FINAL THOUGHTS: Charli Baltimore is by no means the best female rapper out, but her shelved (and eventually quietly released) debut Cold As Ice isn't entirely bad. There are actually a few really good songs on here, and a couple of guilty pleasures, too. It certainly isn't any worse than Cam'Ron's Confessions of Fire. Tiffany Lane caught a bad break in our chosen genre: she actually honed her skills and, as a result, is a better rapper than Lil' Kim. (I'm serious.) She even managed to somehow convince name-brand producers to work with her. And yet, her career has yet to go anywhere. Cold As Ice won't appeal to most of you two, I'm sure, but it isn't completely bad: in fact, I actually liked a lot of this. But you will need to be in the right state of mind. Hip hop heads looking for feminist rhymes will need to look elsewhere, unless they want to hear about the power of the pussy, specifically the one belonging to Charli Baltimore. Fans of East Coast rap circa 1999 will find something to like on here, though.

BUY OR BURN? A burn is sufficient, but you may actually want to track down the songs listed below, as they are surprisingly entertaining.

BEST TRACKS: “Stand Up”; “Everybody Wanna Know”; “Have It All”; “Making Love” (no, I'm not joking about the last one)

-Max

8 comments:

  1. Random not-that-unrelated question : Do we have a chance to ever see an 8Ball & MJG review ?

    ReplyDelete
  2. *Sigh* When will this week finally be over?

    It should probably remain that way before we'll be disappointed with another review on a wack azz album no one gives a fuck about and wont ever.

    ReplyDelete
  3. People sure complain a lot when the content on this blog is free.

    Thanks for reading!

    ReplyDelete
  4. I had no idea this was ever even released, so thanks for the heads up.

    ReplyDelete
  5. I like how the biggest whiners are always anonymous.

    ReplyDelete
  6. I remember that video with Charli and Ghost. Incredibly weird yet - fascinating. Thanks for putting me on to that other RZA beat on this, it's pretty dope.

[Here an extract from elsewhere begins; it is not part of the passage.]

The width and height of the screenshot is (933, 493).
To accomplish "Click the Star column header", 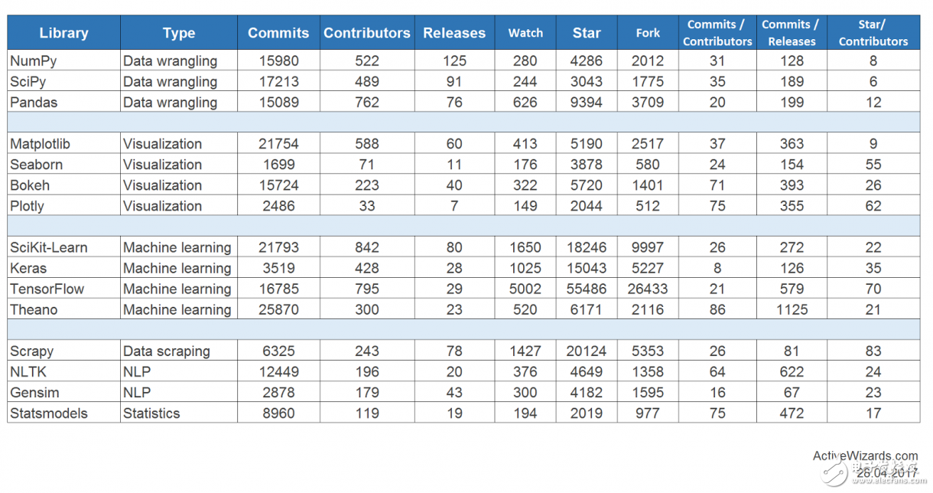I will pyautogui.click(x=587, y=33).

    The anonymous guy is a REAL asshole. Max: this week is appreciated, I didn't even know half these albums existed. Writing on point as usual.

    ReplyDelete
  7. LMFAAAAOOOOOO @ calling her chuck
    max you are just too much brother

    ReplyDelete
  8. Thank you for the review, Max. ''Stand up'' was something new to me and was definitely worthed the listen, fantastic production from the Rza. I agree that a burn is sufficient and the album is..well, not as terrible as I expected.
    All anonymous complaints are unnecessary.